Politics: Marc Racicot says he will continue to be paid by his law firm for other services when he takes the party helm.


WASHINGTON — Bowing to public and private criticism, Marc Racicot announced Wednesday that he will stop working as a lobbyist when he becomes chairman of the Republican National Committee later this month.

But Racicot, the former governor of Montana, left the door open for further controversy by indicating that he will continue to draw a salary for providing other services to the law firm that hired him last year. Those services could include "strategic advice" to clients, according to Mindy Tucker, an RNC spokeswoman.

When President Bush tapped him last month as his choice to head the RNC, Racicot said he planned to continue his work as a lobbyist in the Washington office of the Houston-based firm of Bracewell & Patterson. Racicot's clients have included the Recording Industry Assn. of America and Enron Corp., the giant energy firm that recently filed for bankruptcy and is now under criminal investigation by the Justice Department.

His initial decision to remain a lobbyist drew criticism from government reformers. They maintained that Racicot's access to the White House and control over GOP campaign funds would give him improper leverage when lobbying for private clients.

RNC and White House officials rejected the criticism, noting that other party leaders, including former Democratic National Committee Chairman Ronald H. Brown, continued to lobby while in their political jobs.

But Racicot told Associated Press on Wednesday that after listening "to discussions both public and private," he had decided to terminate his work as a lobbyist.
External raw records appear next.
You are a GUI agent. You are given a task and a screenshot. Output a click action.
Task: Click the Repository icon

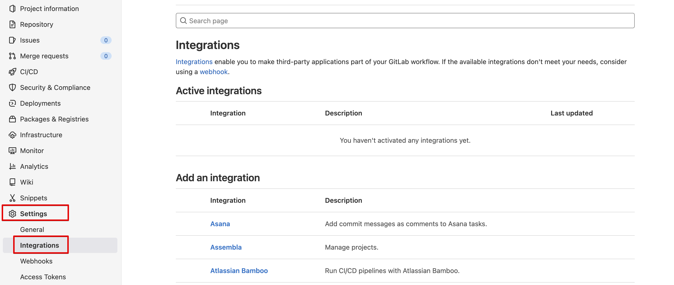coord(12,24)
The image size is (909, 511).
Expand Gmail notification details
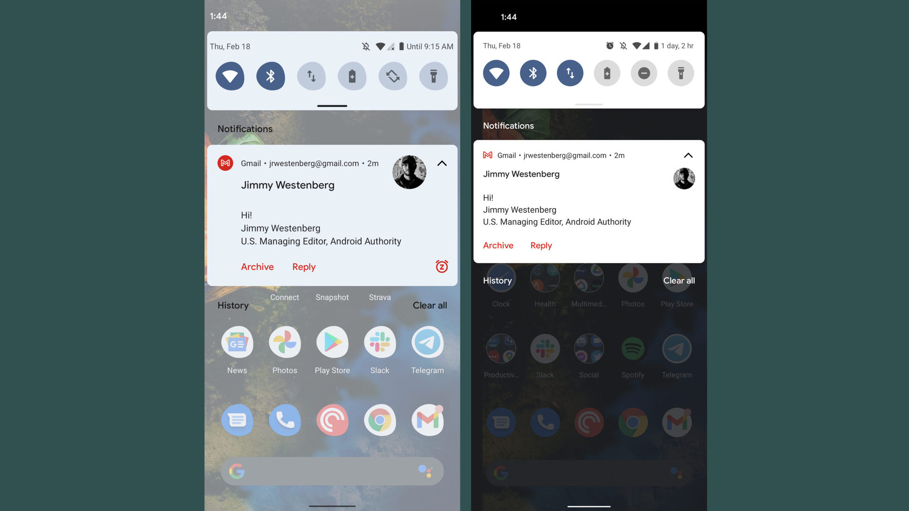[x=441, y=163]
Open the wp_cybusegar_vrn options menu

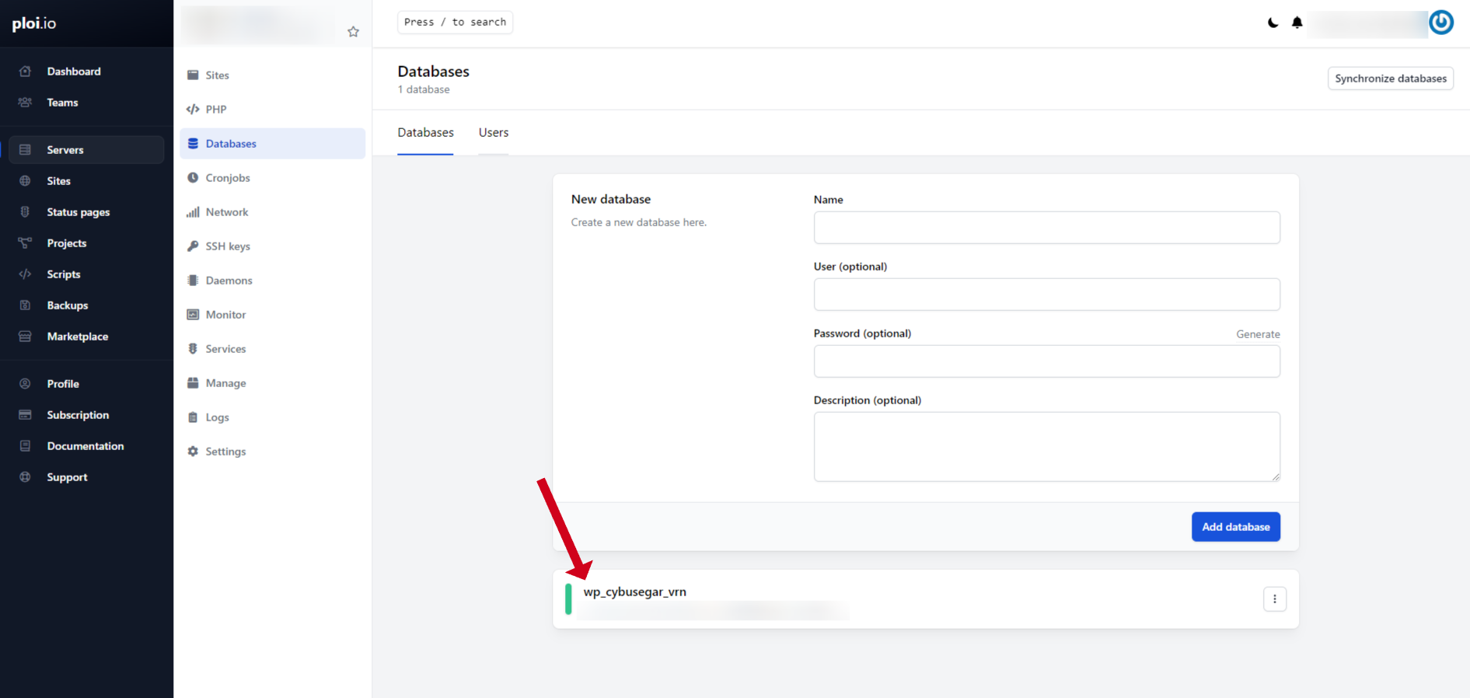click(x=1274, y=599)
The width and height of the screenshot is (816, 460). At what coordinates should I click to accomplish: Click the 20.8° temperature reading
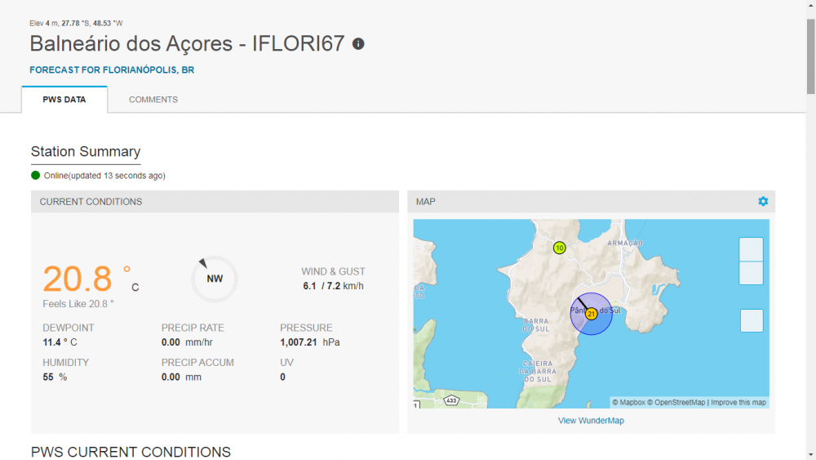(78, 279)
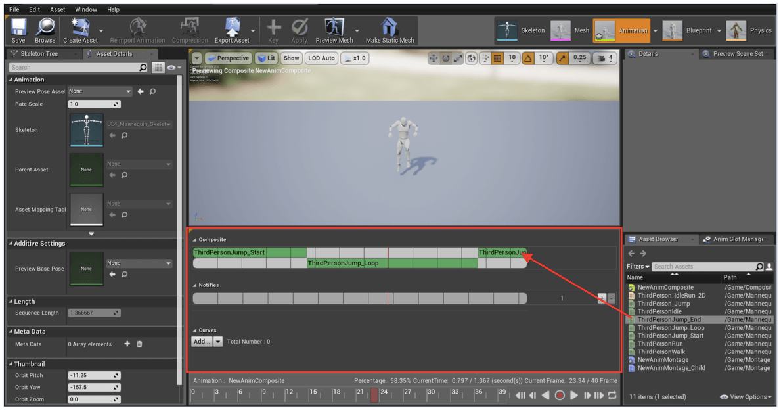The image size is (781, 410).
Task: Open the Window menu
Action: [86, 10]
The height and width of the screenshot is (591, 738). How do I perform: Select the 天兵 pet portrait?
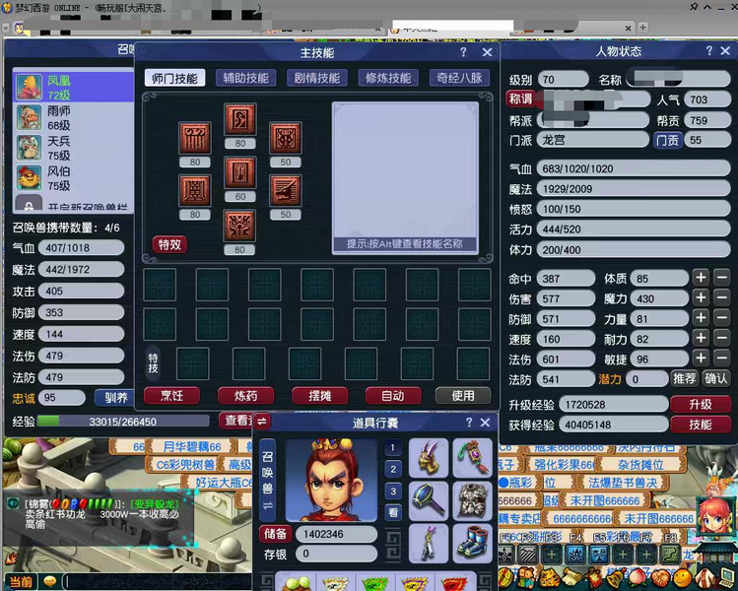click(x=29, y=148)
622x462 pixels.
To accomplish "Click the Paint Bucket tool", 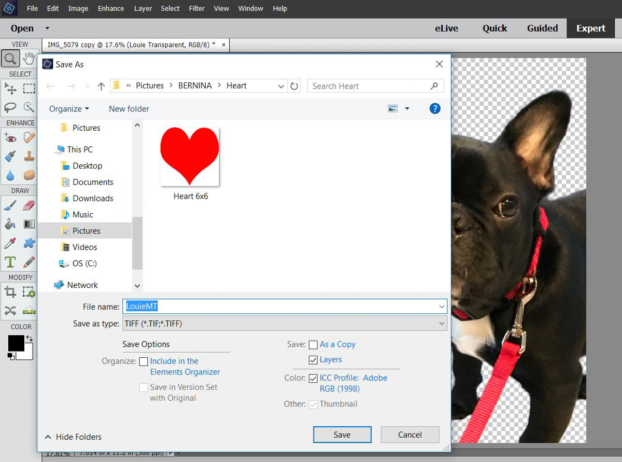I will tap(10, 225).
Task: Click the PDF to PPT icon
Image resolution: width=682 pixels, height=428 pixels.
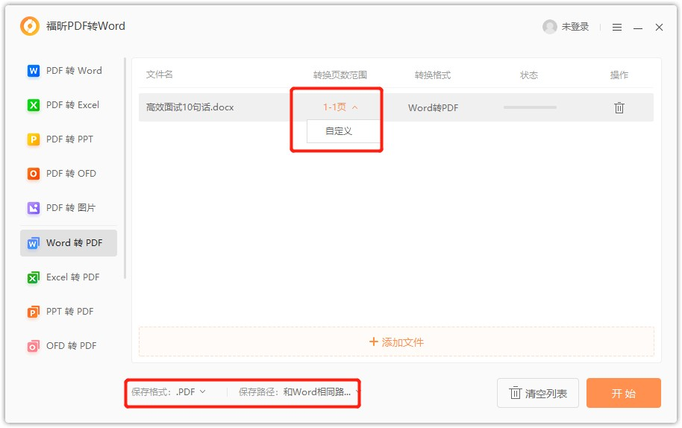Action: click(x=33, y=139)
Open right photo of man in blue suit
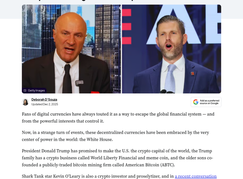243x179 pixels. coord(172,49)
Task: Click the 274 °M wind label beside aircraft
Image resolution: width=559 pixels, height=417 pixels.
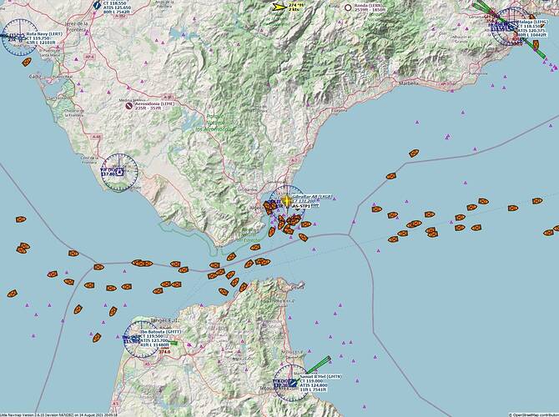Action: click(295, 4)
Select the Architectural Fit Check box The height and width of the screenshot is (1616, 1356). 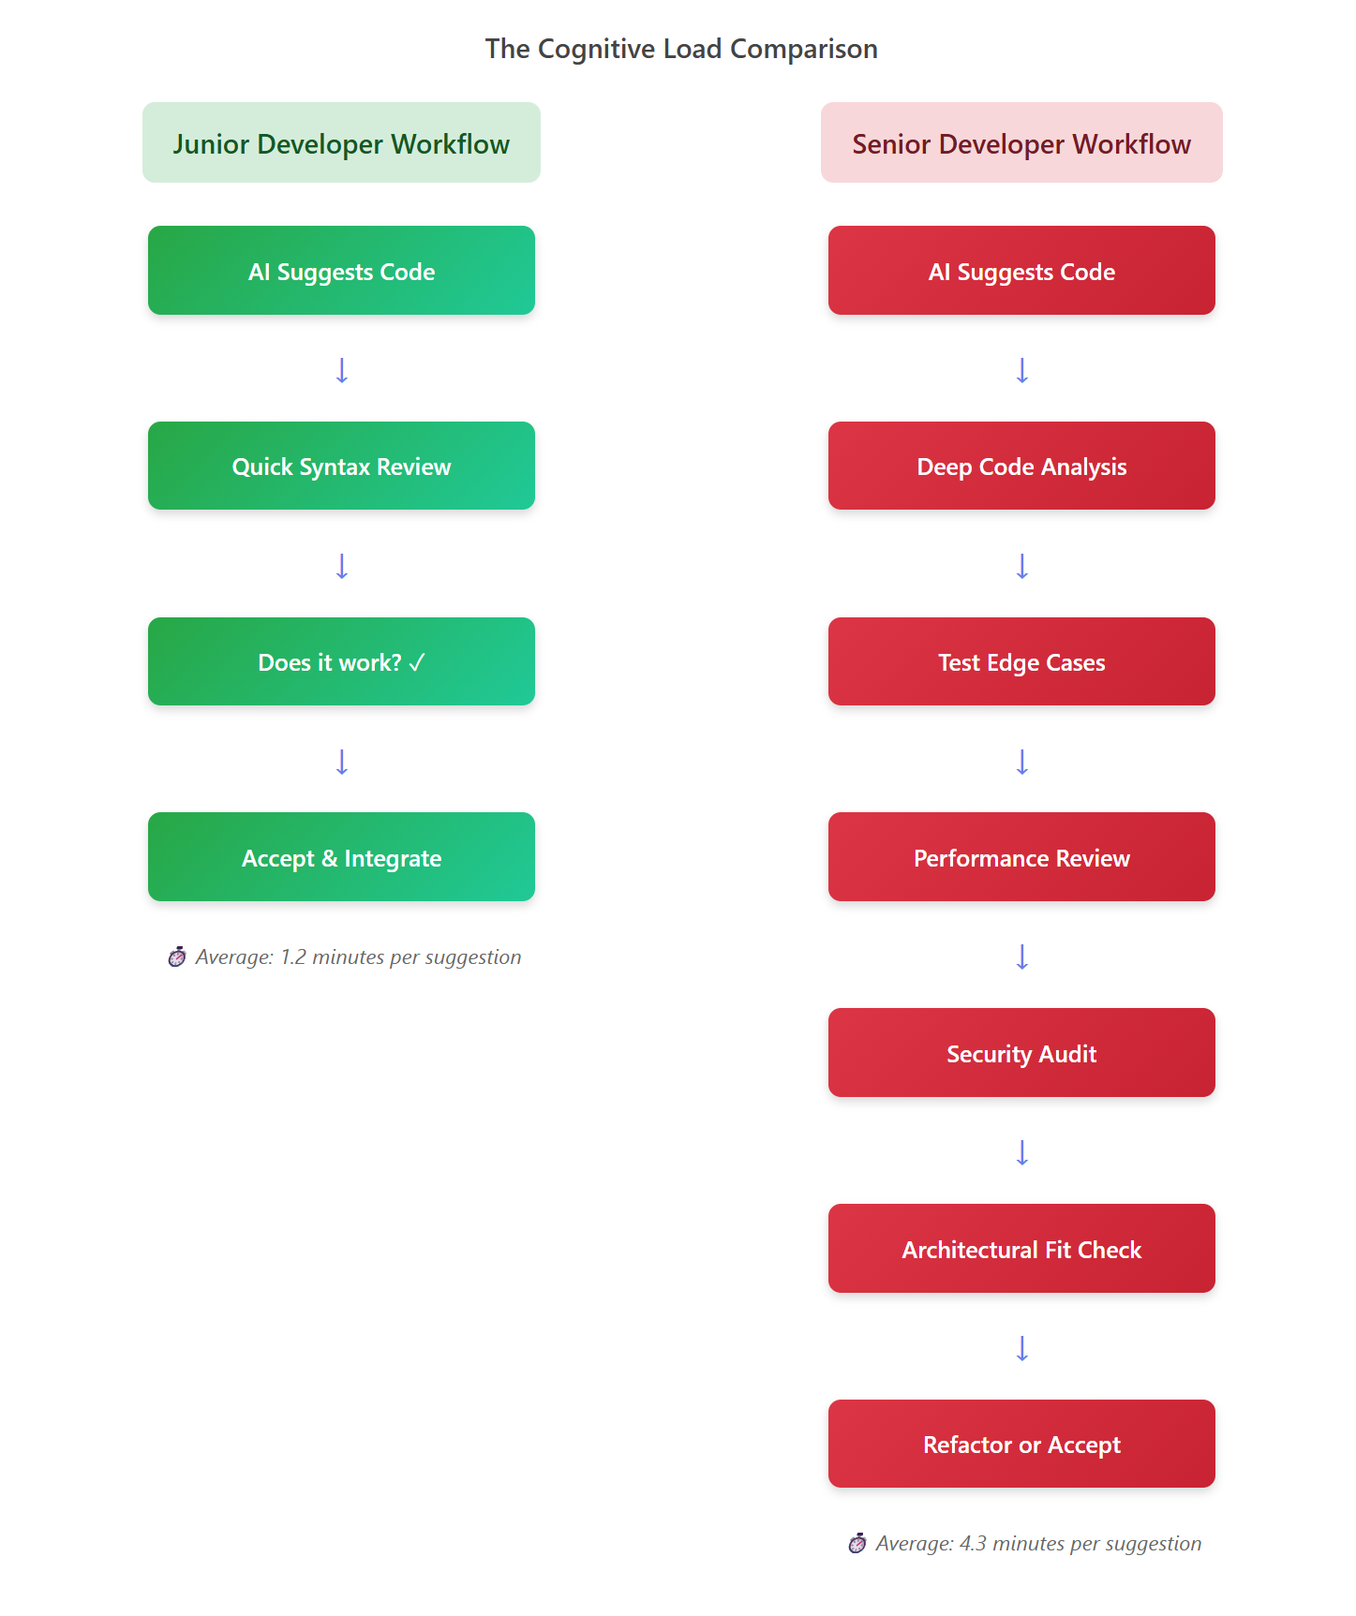click(1021, 1249)
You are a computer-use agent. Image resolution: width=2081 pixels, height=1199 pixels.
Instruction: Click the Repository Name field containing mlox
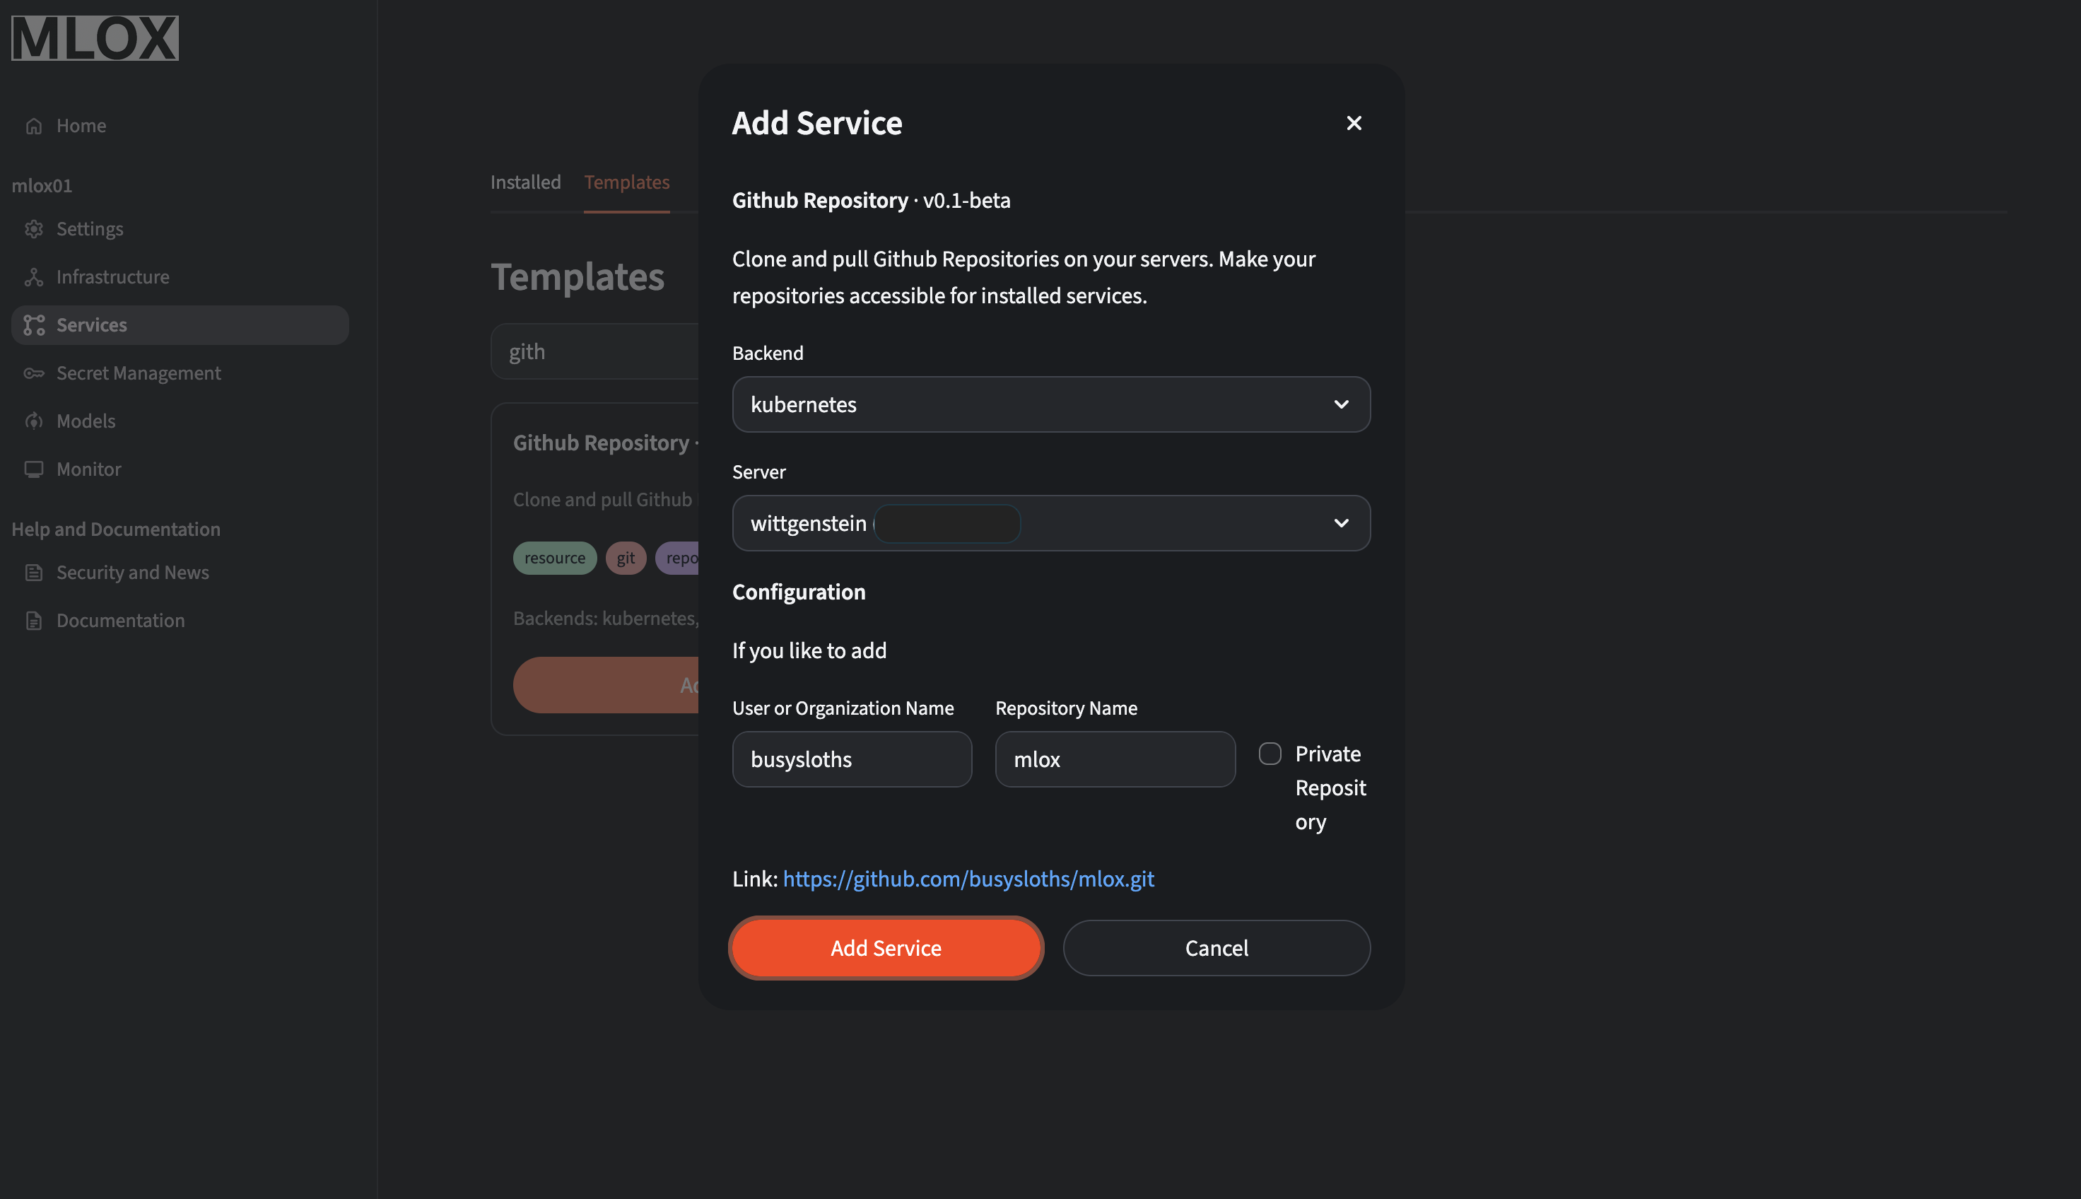[x=1115, y=759]
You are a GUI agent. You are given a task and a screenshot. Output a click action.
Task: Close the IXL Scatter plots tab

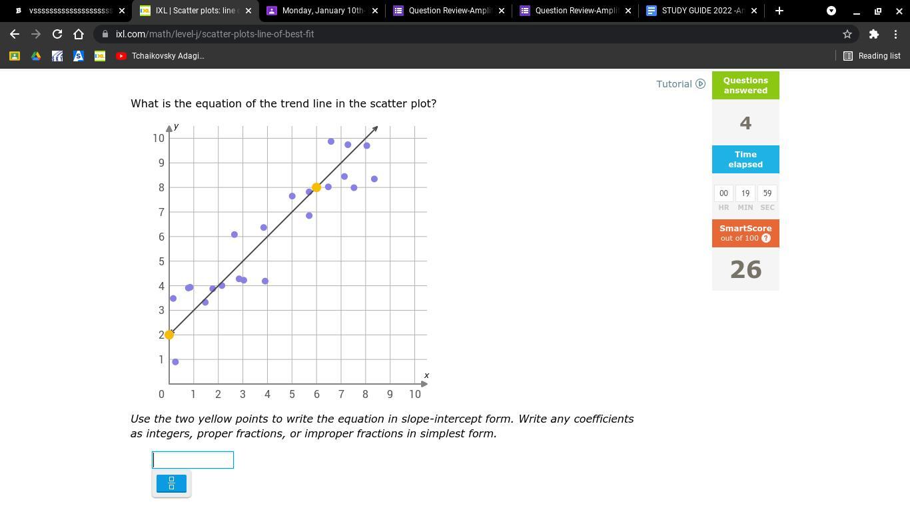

"That means I will not be contacting, either directly or indirectly, members of the administration or Congress on behalf of my clients," Racicot said. "Nor will I advocate [clients'] issues with any of those people. Nor will I be arranging conversations between those people. In other words, I'm just not going to be a part of those activities."

Scott Harshbarger, president of the government watchdog group Common Cause, praised Racicot's announcement. "I think it answers the majority of our concerns on the face of it."

But Jennifer Palmieri, a spokeswoman for the Democratic National Committee, said that Racicot's decision to continue accepting paychecks from his law firm left open a conflict-of-interest risk.

"It would seem to be a distinction without a difference," she said of his decision. "I have to wonder what this lobbying firm is paying him for. . . . If he is concerned about the appearance [of impropriety], he should pick one job or the other."

Racicot told Associated Press his salary from the law firm would remain the same for now but could be reduced in the future.

Racicot said last month he would serve as GOP chairman as a volunteer, meaning he would not accept the post's $150,000 annual salary. RNC spokeswoman Tucker said Wednesday that was still the case.

The RNC is expected to formally approve Racicot's appointment to succeed outgoing Virginia Gov. James S. Gilmore on Jan. 19.

Racicot, 53, served as Montana's governor from 1993 to 2000. He was one of the earliest supporters of Bush's presidential candidacy and gained national attention as a campaign spokesman during the contentious recount in Florida that ultimately determined the election.